Starting out smart with money

Chris Farrell Mar 23, 2011

Question: My daughter is 24 and just completed her master’s degree. She has a job (YEAH!!) and I really want her to get a good start with her financial affairs. What is the best way? I was thinking of a financial planner…. is that the way to go? How do I choose a good financial planner? I just want her to get a good start and I was sewing and listening to your show and thought I would give you folks a shout. Any help would be appreciated. Thank you!!!! Karen, Wooster, OH

Answer: I love it when I hear someone got a job. And it’s wonderful that you want to help your daughter get off on the right financial foot.

Your thought about a financial planner is intriguing. Problem is, a good financial planner such as a certified financial planner (CFP) won’t want your daughter as a client.

She doesn’t have enough income and assets to make it worth their while. The business model is really geared toward high-income high-net-worth families. It’s really a shame, but the industry doesn’t want to work with the people who need its help the most.

Here’s the thing: the basics of good personal finance are really pretty simple: Live within your means, borrow wisely and stay away from credit card debt, save for retirement and financial security, and carry adequate insurance. What’s hard is turning these insights into money habits that last a lifetime.

With that in mind, if you know a good CFP I would hire her (or him) for a couple of hours to go over the basics with your daughter and share some insights drawn from experience. Or perhaps you know someone with money savvy who could talk to your daughter about finances for the price of a dinner or a cup of coffee? That’s all she’ll need to come up with her initial checklist and start off right.
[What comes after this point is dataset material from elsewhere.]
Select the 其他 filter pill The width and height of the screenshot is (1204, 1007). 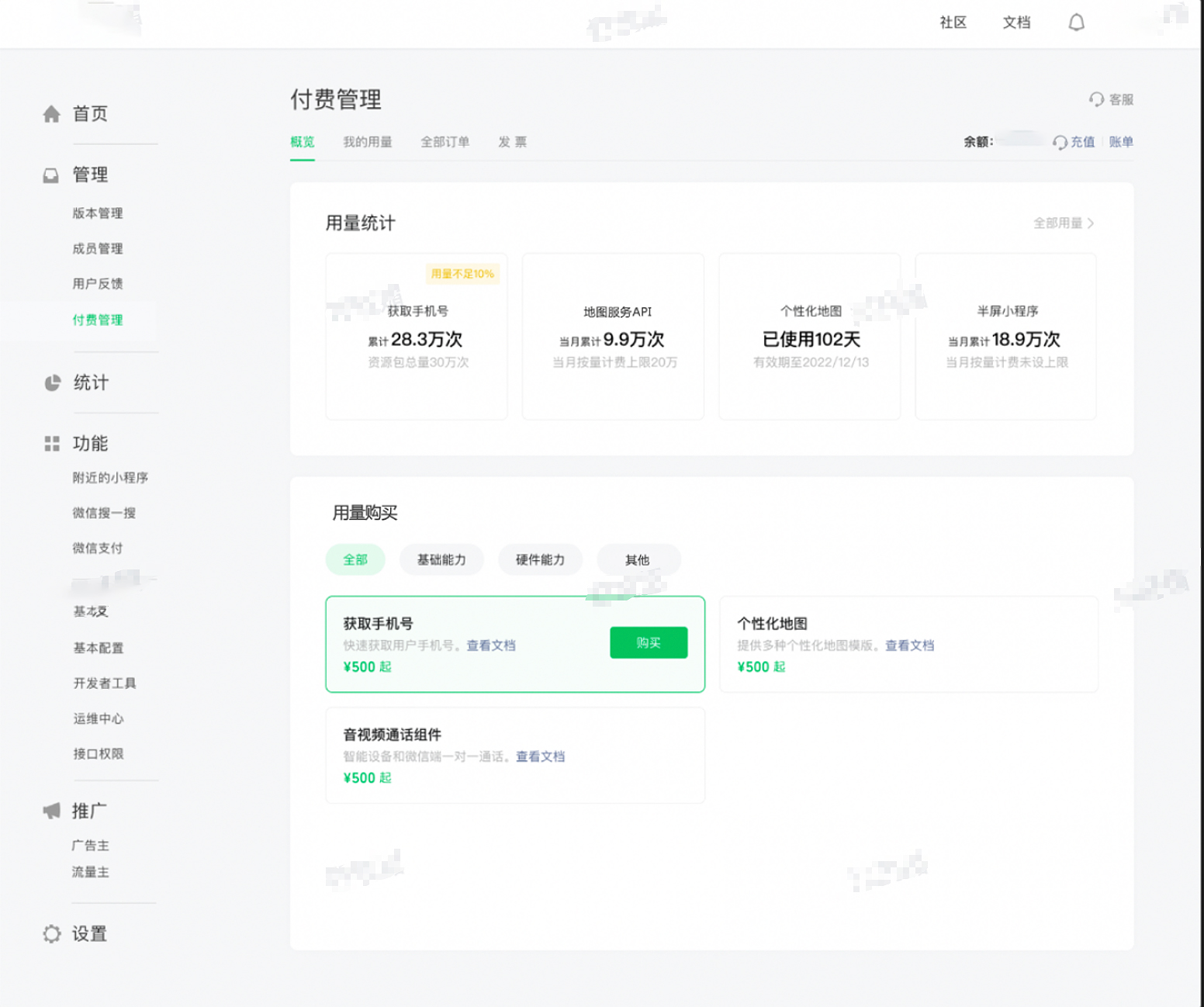pos(638,559)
With her master’s degree just behind her she may not want to crack open a book for awhile, but when she does I have three suggestions of personal finance books you might get her. The Random Walk Guide To Investing by Burton Malkiel is only 224 pages. It covers the basics of investing well, and it includes some valuable personal finance insights. I’m a huge fan of Jane Bryant Quinn and in Smart and Simple Financial Strategies for Busy People she keeps it simple. The writing is charming, too. My book The New Frugality: How to Consume Less, Save More, and Live Better is geared toward helping people manage their money simply and well over a lifetime.